In the Lobby

I have been an Iggy Pop fan since way back. I first heard the Stooges on the little bedside radio I had in my bedroom when I was in the single digits. I’m pretty sure it was Search and Destroy, but that could be wishful thinking after almost 40 years. 

  
Later on, I discovered more about him, including Lust for Life. It was a rather backwards way-I became a huge David Bowie fan around the time of Let’s Dance. One of the tracks on there was China Girl, which was actually an Iggy Pop song. It led me down a rabbit hole of learning all I could about this man. I would spend hours reading Rolling Stone on microfiche at the Foothill branch location of the Salt Lake City public library. I would go to Raunch Records with a list for Brad and Daphne. They helped me curate my Iggy Pop/ Stooges collection-and turned me onto other bands too, like the Velvet Underground and Sonic Youth. Many of my favorite bands, including the Sex Pistols, did covers of Iggy and the Stooges. 

  

  
It wasn’t until 1986’s Blah Blah Blah that everyone else seemed to jump on the bandwagon. Classmates of mine who had no idea who he was loved Real Wild One. Later on Lust for Life-what I call my Iggy Pop gateway drug-was used in a few ads as well as in one of my favorite movies Trainspotting

   
Iggy and Bowie are two intertwined innovators who keep creating. Unfortunately, Bowie left us too soon earlier this year. This made Iggy’s new album Post Pop Depression even more important. The fact that it is self financed reminds us that Iggy is the king of punk, and we are solely his minions. It is a collaboration with Josh Homme (Queens of the Stone Age), which  in itself is brilliant.
And so is this album. 

The album kicks off with the brilliant Break into Your Heart, which has quickly become my favorite song. The imagery, the sheer sonic boom of this is a warning shot that Mr. Pop is present & accounted for. In my humble opinion, this is up there with his finest. 

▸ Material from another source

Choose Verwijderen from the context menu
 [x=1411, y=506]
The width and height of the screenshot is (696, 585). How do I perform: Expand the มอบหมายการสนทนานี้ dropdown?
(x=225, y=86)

There is the sublime Gardenia, which is vintage Iggy. The lyrics are absolute poetry. I think he’s been underrated as a lyricist over the years, but this can change that. 

My third favorite track on the album (which is like picking my favorite dog) is In the Lobby. The guitar wailing in the background versus the lyric is just brilliant. 

If you were going to get one album this year (and I hope that I’m wrong on that because music is life), get Post Pop Depression (well, after Bowie’s Blackstar, Ty Segall’s Emotional Mugger, Lucinda Williams’ Ghost of Highway 20, the new Ray LaMontagne, as well as new releases from 90’s faves Soul Asylum & James….and that’s just the year to date). There’s so much great music happening right now, and this is at the top of the list.